When I asked Peter Knego if I could include some of his personal memories of his father on this page, along with the career data and images he was providing, he replied:

If you think any of my comments about my father are suitable, please feel free to use them on the site. If I say anything that I think might not come across well, I will make note of it at the time and ask that you please not post it.

There was a good deal of darkness and drama to my father's life and career, and while living through it at times may have been trying, it is all of the elements that made him such an interesting man. My early years with him were not filled with happy memories (although my brothers had it worse). But, by the mid-1970's, we became good friends, drawn together by my fascination with old Hollywood and a mutual love of ocean liners (I know the latter sounds strange, but we would drive to San Pedro at my request and spend wonderful afternoons visiting cruise ships. I would wander about taking photos with my instamatic camera while my father would entertain passengers and crew at the ship's bar with his amazing stories).

He certainly encouraged and embraced my artistic tendencies and challenged me to aspire. When I decided I wanted to become an actor, he coached me on my diction and posture and rehearsed Shakespearean verse with me.

He would be the first to claim that his film work was not his best he was a man of the stage, although I am afraid that doesn't account for much when the "man" or body is gone.

He and Ed Wood (and that whole group) were very close. In the early 60's, while my mother was at work (she was a well-known high fashion model [Roselle Calvert]), my father would spend many days at poolside in our San Fernando Valley home with these people.
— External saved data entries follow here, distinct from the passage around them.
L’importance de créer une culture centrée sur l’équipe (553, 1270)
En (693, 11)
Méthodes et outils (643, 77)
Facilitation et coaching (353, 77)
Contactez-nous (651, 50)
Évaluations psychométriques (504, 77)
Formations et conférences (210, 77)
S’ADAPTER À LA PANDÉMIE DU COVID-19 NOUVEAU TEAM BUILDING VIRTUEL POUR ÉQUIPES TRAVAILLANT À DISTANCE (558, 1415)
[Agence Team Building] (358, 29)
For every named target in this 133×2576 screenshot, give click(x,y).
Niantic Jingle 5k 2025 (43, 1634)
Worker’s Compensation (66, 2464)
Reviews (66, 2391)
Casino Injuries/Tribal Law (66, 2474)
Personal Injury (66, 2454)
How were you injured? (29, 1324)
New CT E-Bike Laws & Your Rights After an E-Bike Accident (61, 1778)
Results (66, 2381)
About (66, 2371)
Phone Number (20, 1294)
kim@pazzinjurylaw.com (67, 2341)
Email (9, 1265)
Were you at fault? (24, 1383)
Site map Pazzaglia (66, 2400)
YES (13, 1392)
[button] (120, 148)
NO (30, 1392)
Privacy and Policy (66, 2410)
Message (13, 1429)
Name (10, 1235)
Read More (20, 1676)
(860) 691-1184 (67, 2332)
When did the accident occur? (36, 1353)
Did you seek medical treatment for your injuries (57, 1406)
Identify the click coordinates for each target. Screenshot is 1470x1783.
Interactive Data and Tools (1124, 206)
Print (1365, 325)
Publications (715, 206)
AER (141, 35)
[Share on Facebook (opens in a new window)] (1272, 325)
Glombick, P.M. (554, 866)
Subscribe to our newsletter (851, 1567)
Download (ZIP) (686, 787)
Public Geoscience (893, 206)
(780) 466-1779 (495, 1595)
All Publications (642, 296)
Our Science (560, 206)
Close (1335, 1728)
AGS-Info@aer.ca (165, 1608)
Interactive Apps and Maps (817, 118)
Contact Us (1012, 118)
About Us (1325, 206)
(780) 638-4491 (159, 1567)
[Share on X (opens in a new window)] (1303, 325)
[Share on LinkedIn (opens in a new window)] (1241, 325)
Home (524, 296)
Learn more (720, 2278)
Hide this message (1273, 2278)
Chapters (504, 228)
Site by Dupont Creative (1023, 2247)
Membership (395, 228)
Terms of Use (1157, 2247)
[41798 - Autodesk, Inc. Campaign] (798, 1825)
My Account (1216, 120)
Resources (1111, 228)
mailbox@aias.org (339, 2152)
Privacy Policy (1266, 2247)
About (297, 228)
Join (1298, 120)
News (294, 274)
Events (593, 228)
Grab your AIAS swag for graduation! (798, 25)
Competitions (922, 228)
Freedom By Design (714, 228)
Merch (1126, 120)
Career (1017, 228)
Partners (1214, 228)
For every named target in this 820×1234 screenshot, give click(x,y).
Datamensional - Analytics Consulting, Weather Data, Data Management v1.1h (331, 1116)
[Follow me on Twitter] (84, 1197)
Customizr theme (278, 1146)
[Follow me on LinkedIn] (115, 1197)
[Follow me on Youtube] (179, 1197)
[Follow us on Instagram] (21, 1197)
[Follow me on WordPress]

It was about this time that he began working less. I have vague memories of Ed Wood (sometimes in drag), but I do remember Paul Marco (he played the cop in "Plan 9") quite vividly. These are not the fondest memories I have of my father. When my mother divorced him in 1965, we were all elated, "freed from slavery," as it were.

More on the Ed Wood subject, which is probably one of the most interesting and sad aspects of my father's life (and likely one of great interest to your visitors). My dad was living in a rather modest apartment on Laurel Canyon in the mid to late 1970's. Our relationship was well into its renaissance, and we had become good friends, if not necessarily the exemplary father/son ideal. I had arranged to stay at his place (a rather cramped one bedroom apartment) one night. I was not particularly thrilled when I discovered Ed Wood and his wife there when I arrived. The three of them had been drinking heavily, but in his usual tradition, my dad managed to prepare us one of his legendary spaghetti dinners. I recall feeling very sorry for the brood, all of them Hollywood outcasts in some form or other. I do remember that Ed was very fond of my father's work, although I couldn't say my father was particularly keen on Ed's cinema contributions (many years later, he did argue that "Victor/Victoria" was based on "Glen or Glenda," wishing Ed were alive to reap the benefits).

There were some insinuations about Ed Wood's death in one of the books about him that I was disheartened to see. I do know that in the middle of the night, he stumbled into a glass coffee table, shattering it in a drunken stupor. At this point, I had had enough and called my mother and had her pick me up.

I believe the next day, my father called me in tears, desperately despondent about Ed's death. He begged me to accompany him to the funeral, so I did. I wrote about it in great (perhaps unkind) detail in a journal I kept at the time. I hope to find it one day, as the memories have been diluted with time.

Of course, when I learned of Ed Wood's cult status nearly 20 years later, I was quite taken aback. I do know this: my father was one of his last true friends and loved him dearly, enough to give him and his wife shelter when no one else would.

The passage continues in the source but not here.